Downloading from MASS

Revision as of 16:23, 27 February 2020 by P.petrelli (talk | contribs)
(diff) ← Older revision | Latest revision (diff) | Newer revision → (diff)

To help researchers run models from and compare results with the UK Met Office we have limited access to their data archives. On request and with approval from the UKMO we are able to download data from their research runs to NCI.

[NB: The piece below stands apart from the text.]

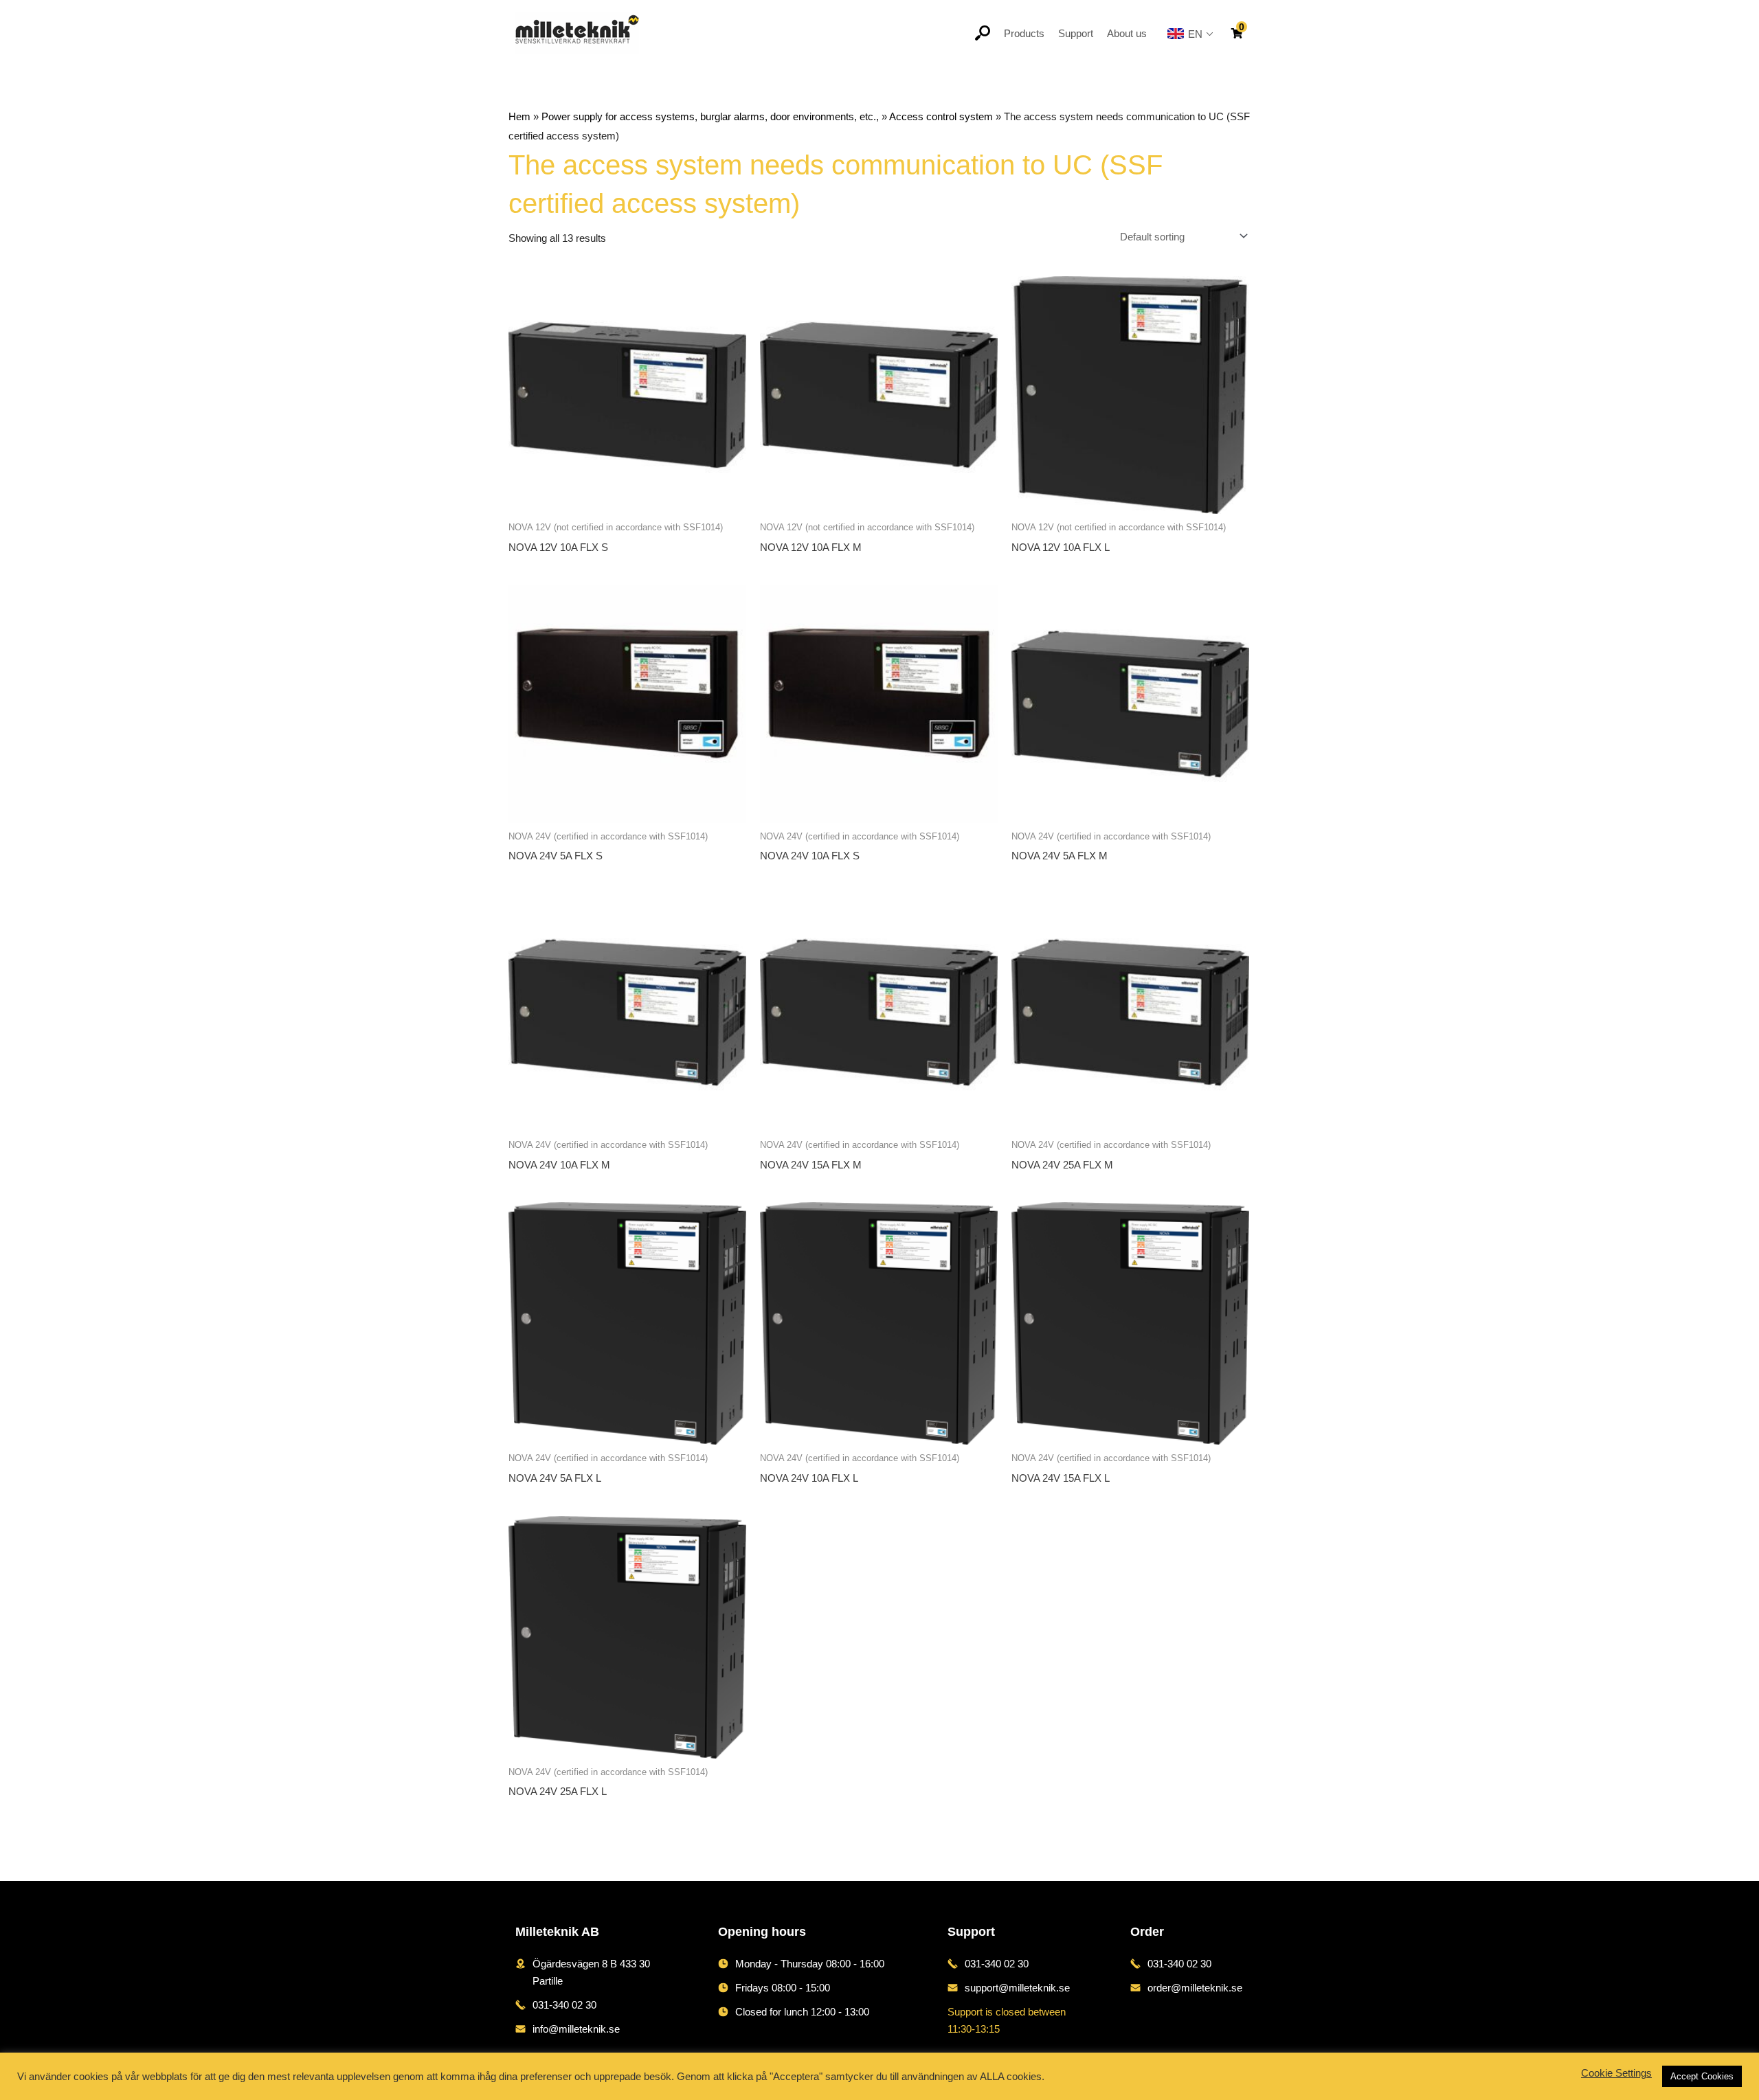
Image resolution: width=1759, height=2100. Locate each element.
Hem (519, 116)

The following is documentation for the CMS team, researchers affiliated with the centre just need to get in touch by emailing the helpdesk climate_help@nci.org.au with the ID of the run they're wanting to access.

Setup

  1. Register for Jasmin - https://accounts.jasmin.ac.uk/
  2. Register for a MASS account with UKMO - the collaboration team are able to do the sponsoring - http://help.ceda.ac.uk/article/228-how-to-apply-for-a-met-office-mass-account
  3. Register for access to the mass-cli1 server on Jasmin - http://help.ceda.ac.uk/article/229-how-to-apply-for-access-to-the-met-office-mass-client-machine

After this is processed you will get an email from the Met Office storage team with a credentials file, and an email from Jasmin saying you can access mass-cli1. If there are issues contact monsoon@metoffice.gov.uk

The `moose` credentials file needs to be installed using the mass-cli1 server. Copy it to the Jasmin login node (there is a shared home drive across all Jasmin servers)

scp moose swales@jasmin-login1.ceda.ac.uk:~/

Connect to mass-cli1 (via the login node)

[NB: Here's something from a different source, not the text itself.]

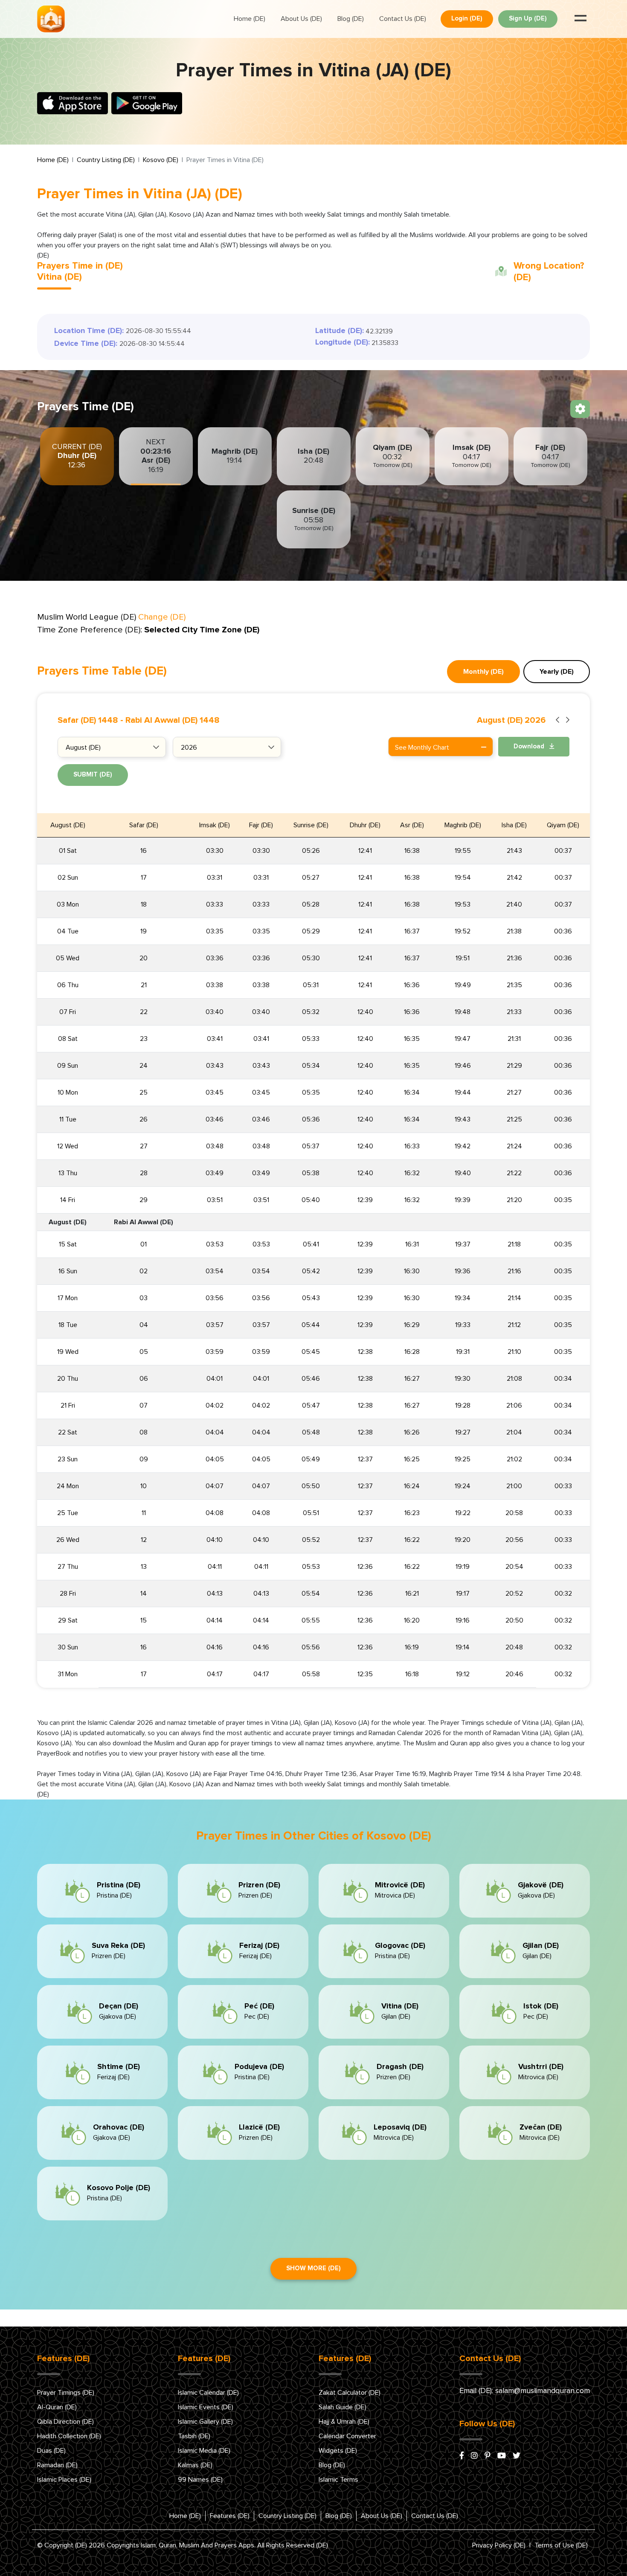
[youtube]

ssh -A swales@jasmin-login1.ceda.ac.uk
ssh mass-cli1

and install and check the credentials

moo install
moo si -v

Getting data from MASS

To see the datasets we have access to

moo projinfo -l project-jasmin-umcollab

If the desired project isn't available contact the collaboration team and ask that it be authorised To list a dataset's contents

moo ls moose:/crum/u-ai718

UM outputs are organised into a directory for each output stream, within each directory is timestamped files.

Data should be extracted into a 'project workspace' before copying to NCI (home directory is too small). Your Met Office contact should be able to recommend a location (here I'm using mo_gc3)

mkdir /group_workspaces/jasmin2/mo_gc3/swales/u-ai718/p6
moo get moose:/crum/u-ai718/ap6.pp/ai718a.p61950\* /group_workspaces/jasmin2/mo_gc3/swales/u-ai718/p6

Getting data to NCI

To copy data across to NCI swap to the server `jasmin-xfer3`, this has a fast connection to Australia. `bbcp` is the recommended transfer tool, it is a parallel version of `rsync`. Copy the files to the Gadi data mover, `gadi-dm.nci.org.au`.

ssh jasmin-xfer3

bbcp -a -k -s 10 -T "ssh -x -a -oFallBackToRsh=no %I -l %U %H module load bbcp ; bbcp" -v -4 -P 5 -r --port 50000:51000 \
    /group_workspaces/jasmin2/mo_gc3/swales/u-ai718/p6/ \
    saw562@gadi-dm.nci.org.au:/g/data1/w35/saw562/HighResMIP/u-ai718/p6

Data transfer rate should be in the ballpark of 50 mb/s Remember to clean up once the data is transferred

rm -r /group_workspaces/jasmin2/mo_gc3/swales/u-ai718/p6/

With everything on Gadi process the output to cf-netcdf.

ssh gadi
module load conda
cd /g/data1/w35/saw562/HighResMIP/u-ai718/p6
for file in *.pp; do
 iris2netcdf $file
done